### Problems and tasks
• 1. In the bike ride account, how long did the writer take to finish the ride?
• 2. Extend the bike ride account, starting after its last sentence.

As the day got closer, I started to think about riding, too. It was "only" going to be 50 miles, I was sure I could make it. So, that morning we drove to Glenwood and Erin dropped us off. We just pulled into the campground, unloaded our bikes, took a quick picture, and got on the road with lots of other riders at about 6 a.m. 

The very first hill was a killer and I had second thoughts as I started to huff and puff up the curvy incline. But then I got to the top and coasted down a nice long hill. I think I was hooked right there.

It was daunting to look ahead and see a hill coming up, but I kept pedaling. Gary and I didn't stay together very long. We figured out that we had different ways of riding. He liked to hit the hills hard and get up them fast. I clicked down through my gears and plugged away slowly and steadily until I got to the top. We texted and talked a few times during the ride, but we went at our own pace. 

During the first half of the ride, I got to a discouraging sign. 

 I like roller coasters, but I didn't think I wanted to pedal through one. The hills were at an 8 to 10% grade and they were tough, but I kept pedaling and made it through.

Here I am halfway through at Tabor. Erin had driven there and waited for us. Gary had passed through quite a while before this, but it was nice to have a little rest with Erin and refill my water bottle. 
All of the cool RAGBRAI riders wear their helmet slightly askew like this. :-)

I also had a photo op in the park where I documented my half-success:

I don't have any pictures of the second half of the ride. Frankly, I was just trying to survive. It got hot and every hill seemed a little bit harder. My goal was to not have to walk up any hills. I did it, but I did stop at the top of several of them and rested a while. The first time I did it in the hot sun. After that I got smart and made sure to find some shade to sit in while I drank a little water and rested. More and more people asked, "Are you okay?" while I was panting next to my bike. I was okay, it was just going to take me a while to finish.

There were some really tough hills near the end, but Gary had also texted that the last few miles were relatively flat and encouraged me that I could make it. I pressed on.

It felt so good to ride into Shenandoah and cross under the banner on Main Street. I had done it! It didn't matter that Gary had finished in four hours and I had taken six hours and fifteen minutes. The most important thing was that I had finished. It felt great!
Holding the seeds they gave us at the end.

### Information given
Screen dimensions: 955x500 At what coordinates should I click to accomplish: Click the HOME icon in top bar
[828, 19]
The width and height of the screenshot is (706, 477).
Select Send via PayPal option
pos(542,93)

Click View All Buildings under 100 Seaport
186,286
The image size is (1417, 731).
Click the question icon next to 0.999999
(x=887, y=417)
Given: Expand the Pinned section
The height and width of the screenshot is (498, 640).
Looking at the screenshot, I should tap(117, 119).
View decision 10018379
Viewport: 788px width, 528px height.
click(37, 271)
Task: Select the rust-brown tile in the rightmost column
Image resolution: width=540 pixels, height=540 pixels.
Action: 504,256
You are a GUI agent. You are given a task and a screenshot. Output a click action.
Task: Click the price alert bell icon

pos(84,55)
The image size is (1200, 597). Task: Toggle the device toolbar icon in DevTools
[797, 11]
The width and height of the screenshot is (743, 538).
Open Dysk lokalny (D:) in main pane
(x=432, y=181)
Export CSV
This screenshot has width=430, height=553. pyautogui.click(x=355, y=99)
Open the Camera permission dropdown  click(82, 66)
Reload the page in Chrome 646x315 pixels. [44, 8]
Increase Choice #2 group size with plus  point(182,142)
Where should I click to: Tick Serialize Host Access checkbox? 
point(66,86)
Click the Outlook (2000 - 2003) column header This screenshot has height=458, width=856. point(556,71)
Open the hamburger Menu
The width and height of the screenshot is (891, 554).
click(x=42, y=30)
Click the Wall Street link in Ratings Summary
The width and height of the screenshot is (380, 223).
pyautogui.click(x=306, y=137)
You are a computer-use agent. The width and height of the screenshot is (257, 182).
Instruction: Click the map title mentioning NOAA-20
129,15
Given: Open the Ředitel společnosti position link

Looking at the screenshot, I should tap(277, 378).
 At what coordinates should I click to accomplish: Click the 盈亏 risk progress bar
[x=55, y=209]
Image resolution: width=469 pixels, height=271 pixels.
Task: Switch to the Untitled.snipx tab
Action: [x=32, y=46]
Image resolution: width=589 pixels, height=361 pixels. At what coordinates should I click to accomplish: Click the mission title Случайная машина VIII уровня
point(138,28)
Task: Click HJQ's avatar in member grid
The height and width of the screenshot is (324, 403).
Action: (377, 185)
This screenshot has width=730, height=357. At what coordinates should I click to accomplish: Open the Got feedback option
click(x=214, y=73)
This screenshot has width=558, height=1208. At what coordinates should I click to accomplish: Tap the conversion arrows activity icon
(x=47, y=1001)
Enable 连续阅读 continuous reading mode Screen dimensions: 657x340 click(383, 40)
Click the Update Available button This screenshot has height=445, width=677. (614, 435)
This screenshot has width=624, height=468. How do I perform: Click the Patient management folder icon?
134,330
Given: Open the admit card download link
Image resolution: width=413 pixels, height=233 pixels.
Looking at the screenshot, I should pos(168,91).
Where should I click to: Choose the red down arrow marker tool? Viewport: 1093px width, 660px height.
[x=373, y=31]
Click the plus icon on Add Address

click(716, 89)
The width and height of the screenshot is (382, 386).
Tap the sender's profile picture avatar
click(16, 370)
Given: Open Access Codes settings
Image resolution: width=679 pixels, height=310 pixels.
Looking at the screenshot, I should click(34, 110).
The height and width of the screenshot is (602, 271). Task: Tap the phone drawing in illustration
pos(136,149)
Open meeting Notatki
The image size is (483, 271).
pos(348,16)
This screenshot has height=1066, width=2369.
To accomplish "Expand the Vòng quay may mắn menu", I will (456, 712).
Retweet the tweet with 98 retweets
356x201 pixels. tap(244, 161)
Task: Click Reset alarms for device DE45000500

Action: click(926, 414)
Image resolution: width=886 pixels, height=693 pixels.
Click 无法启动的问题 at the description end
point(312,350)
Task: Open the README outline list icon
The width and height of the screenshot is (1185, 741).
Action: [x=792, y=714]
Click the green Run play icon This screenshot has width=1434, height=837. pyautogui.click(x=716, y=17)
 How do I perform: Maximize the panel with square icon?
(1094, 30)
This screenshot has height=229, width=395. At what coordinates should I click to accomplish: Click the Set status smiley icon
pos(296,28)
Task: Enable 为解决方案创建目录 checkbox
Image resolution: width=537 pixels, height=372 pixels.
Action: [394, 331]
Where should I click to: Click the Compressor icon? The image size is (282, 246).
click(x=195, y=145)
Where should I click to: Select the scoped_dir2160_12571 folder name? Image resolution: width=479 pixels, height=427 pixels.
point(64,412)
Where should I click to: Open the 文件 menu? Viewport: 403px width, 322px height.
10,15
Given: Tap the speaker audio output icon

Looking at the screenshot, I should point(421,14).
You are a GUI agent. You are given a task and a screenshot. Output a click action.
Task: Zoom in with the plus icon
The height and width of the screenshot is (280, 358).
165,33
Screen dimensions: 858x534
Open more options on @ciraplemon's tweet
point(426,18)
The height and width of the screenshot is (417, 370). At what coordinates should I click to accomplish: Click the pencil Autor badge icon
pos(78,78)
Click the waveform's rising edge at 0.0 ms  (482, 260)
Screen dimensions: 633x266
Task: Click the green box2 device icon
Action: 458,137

### Results of the tasks
• 1. Six hours and fifteen minutes.

• 2.
I keep thinking about RAGBRAI in the weeks since then. It's such a good comparison to life. The hard work we have to put in to get through difficult times in our life. How important it is to keep going and eventually finish our life's race. How some people stop to help when a fellow rider is having trouble. The importance of taking care of ourselves as we ride (drinking water, resting, knowing our limits). 

One of the greatest things I took away from RAGBRAI was the importance of riding your own ride. I watched people pass me (and lots of people passed me) and they were all so different. Some were in fancy bike gear with team logos on them, some were in shirts and shorts like me, some rode with a friend and chatted as they rode, other rode alone. Some looked like they were in great shape and the ride was easy. Others were huffing and puffing (like me) and had to walk up the worst hills. It was okay. We were all on RAGBRAI. Some were registered for the whole week. Others were "outlaws" and just joined in on the first day to get a taste of what RAGBRAI was like. 

I rode in RAGBRAI, but I didn't really do RAGBRAI. That honor is reserved for those who put in seven days of pedaling their hearts out. I'm glad I rode, even if it was for just one day. It will stay with me as I keep plugging away through this life I live. Some days may be an uphill climb, but I will keep going. Other days may be a joyful coast through beautiful experiences. I will choose to enjoy them fully and rest up for the inevitable hill coming up again. No matter what, I'll rely on God for my strength and courage to keep going and complete life's ride.

"I press on toward the goal to win the prize for which God has called me heavenward in Christ Jesus." (Philippians 3:14 NIV)

How is your life's "ride" going? How can focusing on God help you keep going and finish your "ride" well?